Telle est la question. Quelque chose peut-il vraiment venir de rien ? Ex nihilo nihil fit. Et pourtant… 33 000 milliards de dollars de "choses" semblent être apparus de nulle part.

Ils ne provenaient pas de l’épargne. Le taux d’épargne américain a baissé sur toute cette période. Ils ne provenaient pas non plus des revenus. Les salaires et les revenus — en termes réels — ont à peine grimpé par rapport aux années 70. Une augmentation de la production ou de la productivité, alors ? Non plus. Comme nous l’avons vu, par rapport à la production, cette "richesse" s’est développée bien plus rapidement.

Cela ne laisse qu’une seule source possible.

Vous pensez peut-être que les banques prêtent l’épargne. Pas du tout. Elles prêtent de l’argent qui n’existe pas ; il apparaît quand le prêt est accordé. Les banques n’ont même plus besoin de maintenir des réserves significatives en cas de non-paiement. Le système tout entier a été créé — et est désormais dirigé — par la Fed… qui est elle-même propriété des banques.
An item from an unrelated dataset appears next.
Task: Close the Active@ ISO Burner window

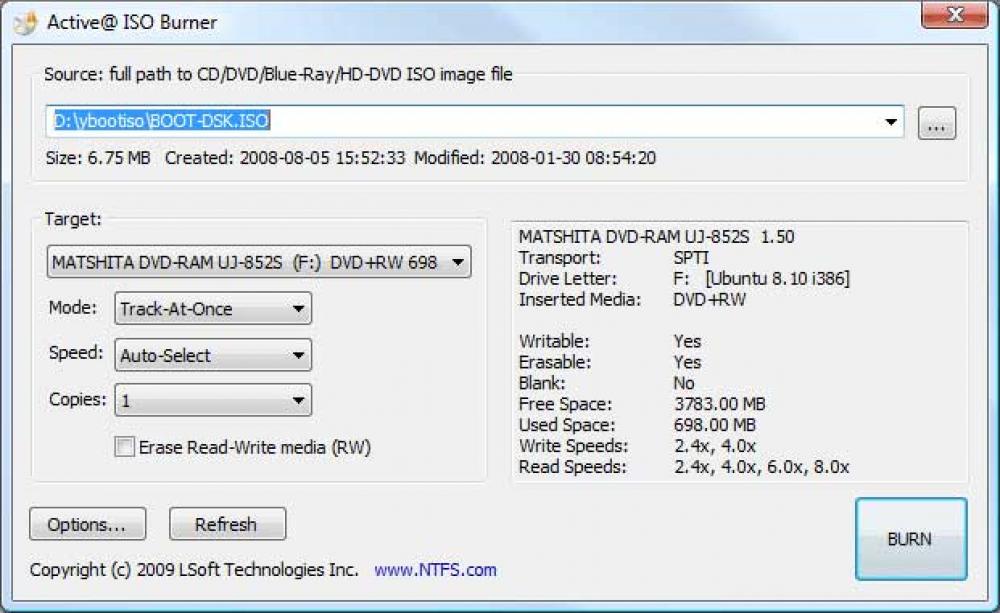Action: [x=954, y=15]
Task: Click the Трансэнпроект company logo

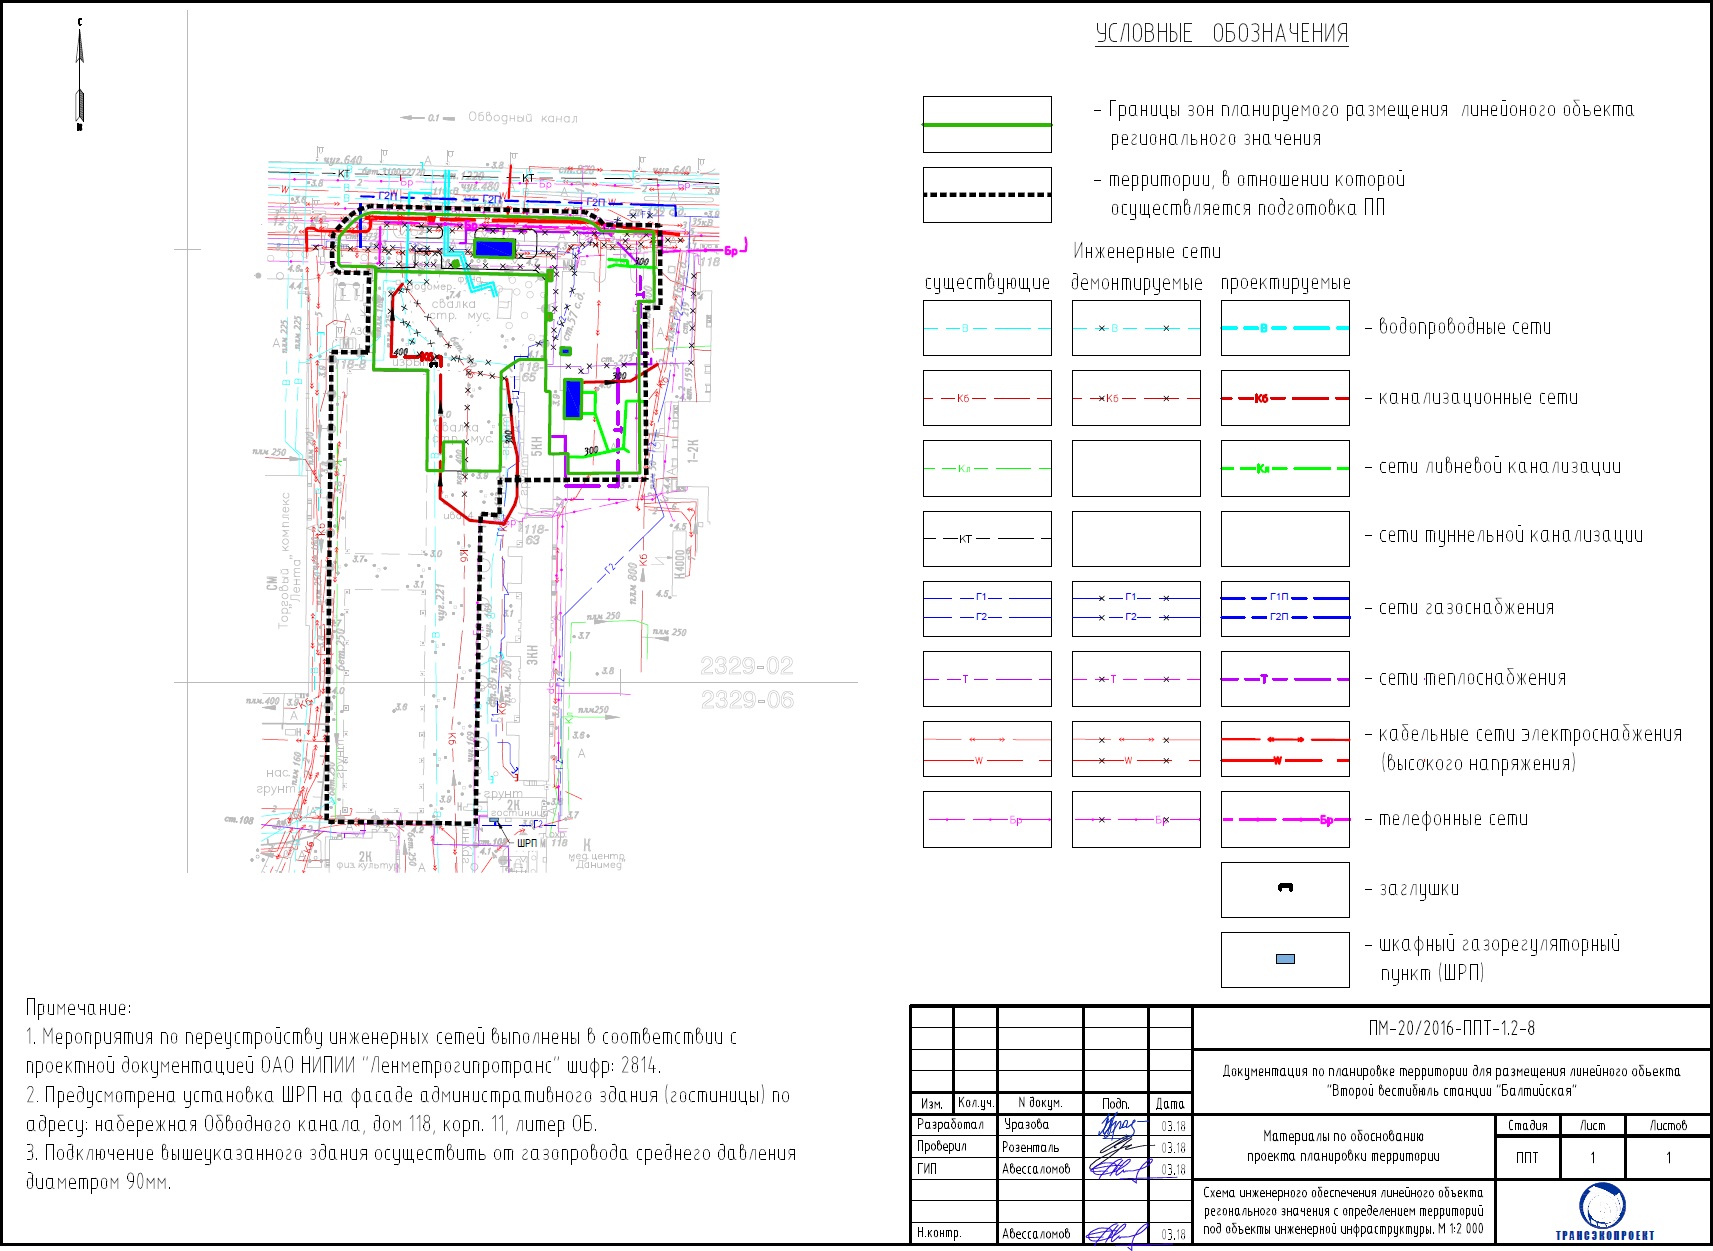Action: click(x=1603, y=1209)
▪ Des droits sur la richesse future
Comme nous l’avons dit il y a quelques jours, la théorie de la Fed — qui prétend pouvoir éternellement construire de la richesse réelle en augmentant le crédit plus rapidement que le PIB — est "d’une naïveté infantile". Un vieil ami, Pierre Lemieux, a commenté :

"La production de biens n’est pas faite avec de l’argent, mais avec des ressources réelles. Si je vois une voiture, je sais qu’elle a été produite à partir d’acier, d’aluminium, de plastique, de travail, etc. C’est le côté réel de l’économie. Nous passons au côté financier lorsque nous demandons comment cette production a été financée — comment les gens ont été motivés à abandonner leur contrôle sur des ressources réelles. Dans la plupart des cas, c’est dû au fait qu’ils reçoivent en échange des droits sur d’autres ressources ou biens de consommation. La finance, c’est le domaine des échanges de droits sur des ressources réelles.

La question, par conséquent, est la suivante : dans quelles circonstances est-ce que l’argent (un droit très liquide sur des ressources réelles) aidera la production (en réduisant les coûts de transaction), la freinera ou, comme vous le soulignez, créera des gagnants et des perdants".

Dans un monde meilleur, le crédit dépend de l’épargne… qui représente des ressources réelles. Cela restreint naturellement la croissance du crédit, parce qu’il y a beaucoup de ressources réelles et seulement une quantité limitée d’épargne les représentant.

C’est ainsi que ces 33 000 milliards de dollars sont entrés en existence. Ils ont "fait semblant" d’être de la véritable épargne

Mais dans le monde créé par la Fed dans les années 60 et 70, le nouveau crédit ne s’appuyait pas sur l’épargne. Ce n’était que du papier… des notations dans le système bancaire… sans limite effective sur la quantité de crédit disponible. C’est ainsi que ces 33 000 milliards de dollars sont entrés en existence. Ils ont "fait semblant" d’être de la véritable épargne… représentant de véritables ressources… qui ont ensuite été mises au travail pour fabriquer les voitures et les maisons que les gens voulaient — mais ne pouvaient pas vraiment se permettre.

En d’autres termes, le système a créé de nouveaux droits sur les ressources… qui ont à leur tour attiré les ressources dans l’économie réelle. Ni les revenus passés (l’épargne), ni les revenus actuels (la production) ne soutenaient cette expansion économique. Tout ça n’était en fait que des droits sur les revenus à venir.

Nous ne faisons là que dire l’évidence. Si la future production ne peut pas suivre le rythme de ces 33 000 milliards d’excédent de crédit, le crédit lui-même doit tourner au vinaigre. C’est bien entendu là le problème. L’économie se traîne en boitant… même avec 1 000 milliards de dollars d’assouplissement quantitatif par an. Elle dépend de plus de crédit et plus de dette rien que pour rester au même niveau. Chaque année, plus de ressources doivent être retirées de l’avenir pour profiter au présent. Chaque année, les droits sur les futurs revenus augmentent… et chaque année, la dette devient plus impossible à supporter.

D’une manière ou d’une autre… un jour ou l’autre… il faudra bien que ces droits soient pris en compte.